# madhadron

## Calculating the golden ratio

December 5, 2013

My wife was watching the Khan academy video on the golden ratio, in which they used the quadratic equation to calculate the value of the constant. Most of us have access to a fast square root function today to make that calculation easy, and calculating a constant like the golden ratio only has to happen once so having a very efficient algorithm to calculate it is unnecessary. But I picked up the taste for designing little numerical algorithms from Acton's superb book *Real Computing Made Real*, and while she finished watching the video happily produced a couple.

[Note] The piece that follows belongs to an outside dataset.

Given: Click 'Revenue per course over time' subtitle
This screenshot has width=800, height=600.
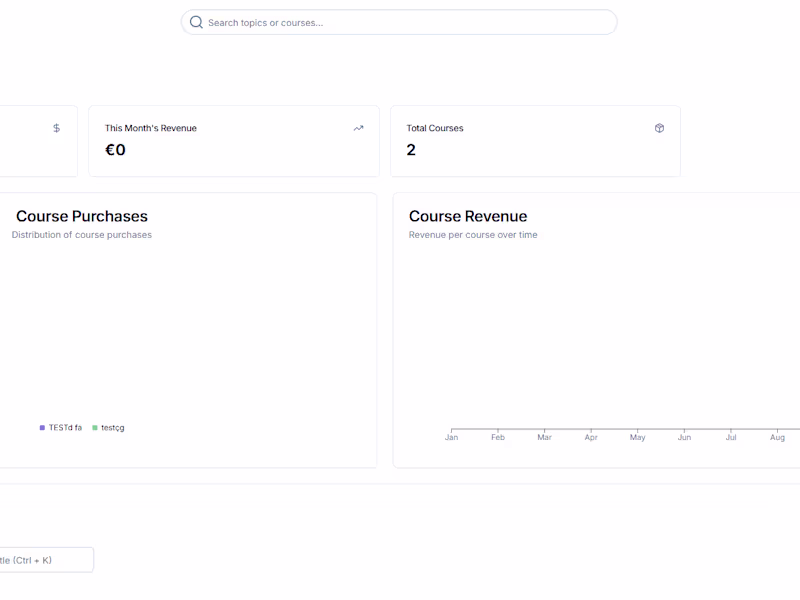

First I took the defining equation for the golden ratio, the one you write down from inspecting the rectangles that give its geometric definition

$\phi = 1 + \frac{1}{\phi}.$

This is almost an algorithm in its own right. We add some subscripts to get a recurrence that we can run until it converges:

$\phi_{n+1} = 1 + \frac{1}{\phi_n}.$

We just need a starting value for $\phi_0$. By definition $\phi$ must be positive, so $1+\frac{1}{\phi} > 1$. And $\phi<2$, since that would correspond to cutting the rectangle in the geometric definition into two equal squares. The equation is quite smooth and regular so long as we stay away from values of $\phi_0$ near 0, so we make a lazy choice and start from 1.5.

The results of this algorithm:

$n$ | $\phi_n$ |
---|---|

0 | 1.5 |

1 | 1.66666 |

2 | 1.6 |

3 | 1.625 |

4 | 1.61539 |

5 | 1.61905 |

6 | 1.61765 |

7 | 1.61818 |

8 | 1.61798 |

9 | 1.61806 |

10 | 1.61803 |

11 | 1.61803 |

That's quite a slow convergence. We're bouncing back and forth across the value. Surely we can do better. For nice, smooth right hand sides the first thing to do is try Newton's method. The calculations are simple and give a recurrence

$\phi_{n+1} = \frac{\phi_n^2 + 2\phi_n}{\phi_n^2 + 1}.$

Taking $\phi_0 = 1.5$ again, we get

$n$ | $\phi_n$ |
---|---|

0 | 1.5 |

1 | 1.61538 |

2 | 1.61765 |

3 | 1.61798 |

4 | 1.61803 |

5 | 1.61803 |

Dramatically faster, at the cost of a few more operations in each iteration, and it converges nicely from one direction. That was enough to satisfy me and I went to cook dinner.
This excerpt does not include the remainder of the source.